Hai fatto una piccola modifica al giardino, costruendo una tettoia per riparare le auto dalla pioggia, ma non hai mai chiesto il permesso di costruire al Comune. Una parte del terrazzo è stata coperta per ricavarne una piccola veranda ma senza alcuna licenza edilizia. In casa c’è un soppalco adibito a salottino, anch’esso abusivo. Sono passati molti anni da quando le modifiche sono state effettuate e nessuno ti ha mai detto nulla, né è arrivata la polizia per i controlli. Peraltro, a eseguire alcune di queste opere sono stati i precedenti proprietari di casa e tu non ne hai alcuna colpa; anzi, avendo acquistato l’appartamento in queste condizioni, ritieni che ormai siano state tacitamente sanate. È davvero così? La risposta è negativa ed a darla è stata una recente sentenza del Consiglio di Stato in seduta plenaria [1]. Secondo i giudici amministrativi il tempo non sana l’abuso edilizio. Ma procediamo con ordine e vediamo meglio cosa significa.

Bisogna tenere distinto il reato di abuso edilizio e le pene che dalla condanna derivano dalle sanzioni di carattere amministrativo che esso comporta, sanzioni consistenti nell’ordine di demolizione. Tanto il processo penale, tanto la demolizione si salvano solo se viene richiesta la sanatoria (l’istanza va presentata prima, ovviamente, dell’avvio delle indagini). La sanatoria può essere concessa solo se la costruzione è conforme al piano regolatore in vigore al momento dell’esecuzione dei lavori e (se nel frattempo modificato) della presentazione della domanda. Sul punto leggi Come sanare immobile abusivo.

In assenza di sanatoria, il reato di abuso edilizio si prescrive dopo quattro anni (cinque se interviene un rinvio a giudizio). Ciò che invece non cade mai in prescrizione è l’ordine di demolizione. Questo può essere impartito anche a distanza di numerosi anni. Secondo infatti il Consiglio di Stato, il lungo tempo trascorso dalla commissione dell’illecito non esclude la repressione dell’illecito. Non conta se, nel frattempo, il proprietario abbia confidato nel perdono. Quindi è legittima un’ordinanza di demolizione anche dopo 30 anni dalla realizzazione della costruzione abusiva (tale è stato il caso deciso nella sentenza in commento).

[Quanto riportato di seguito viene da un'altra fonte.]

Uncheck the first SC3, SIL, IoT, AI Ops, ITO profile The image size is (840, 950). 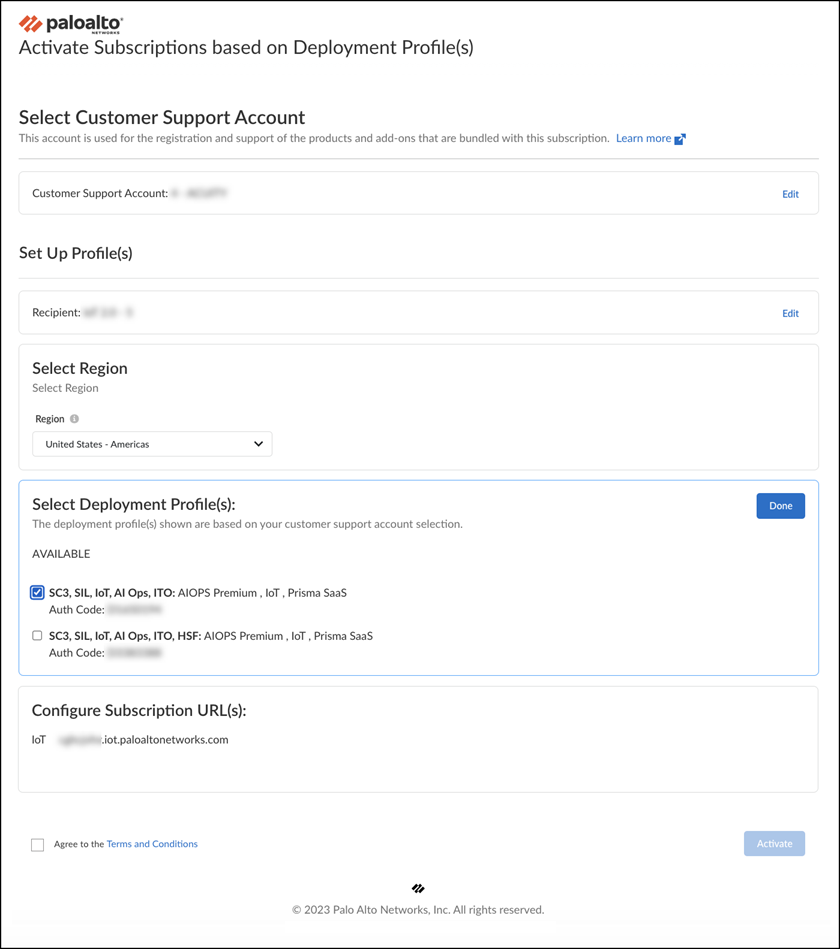click(37, 593)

Non è tutto. L’ordine di demolizione dell’abuso edilizio non deve essere necessariamente motivato, neanche se la costruzione irregolare risale a parecchio tempo prima. Anche se alcune pronunce hanno sposato in passato l’interpretazione opposta (secondo cui il lungo lasso di tempo trascorso dalla commissione dell’abuso e il protrarsi dell’inerzia dell’amministrazione ingenera una posizione di affidamento nel privato che obbliga la Pa a spiegare perché il pubblico interesse giustifica il sacrificio del contrapposto interesse privato) si tratta di una tesi minoritaria. La tesi prevalente – sposata ora dalla Seduta Plenaria del Consiglio di Stato – è di opposto avviso. Non è, quindi, in alcun modo concepibile l’idea stessa di collegare una tacita e automatica sanatoria nell’ordine di demolizione al trascorrere del tempo e all’inerzia dell’amministrazione. Ciò legittimerebbe i comportamenti abusivi dei privati che, quindi, confidando magari nella non visibilità dell’abuso o nell’assenza di controlli, potrebbero essere indotti a commettere illeciti edilizi. Invece, non vi sono termini per tutelare il paesaggio e il territorio, trattandosi di un bene comune il cui interesse “non cade mai in prescrizione”.

Risultato: anche se l’abuso edilizio è stato realizzato molti anni prima da un diverso proprietario dell’immobile, se anche il nuovo non subisce alcuna responsabilità di carattere penale (un po’ perché il reato è stato commesso dall’autore dell’illecito, un po’ perché il tempo lo ha fatto cadere in prescrizione) resta comunque tenuto alla demolizione. Salvo che, nel frattempo, non abbia chiesto ed ottenuto la sanatoria.

note

[1] Const. Stato sent. n. 9 del 17.10.2017.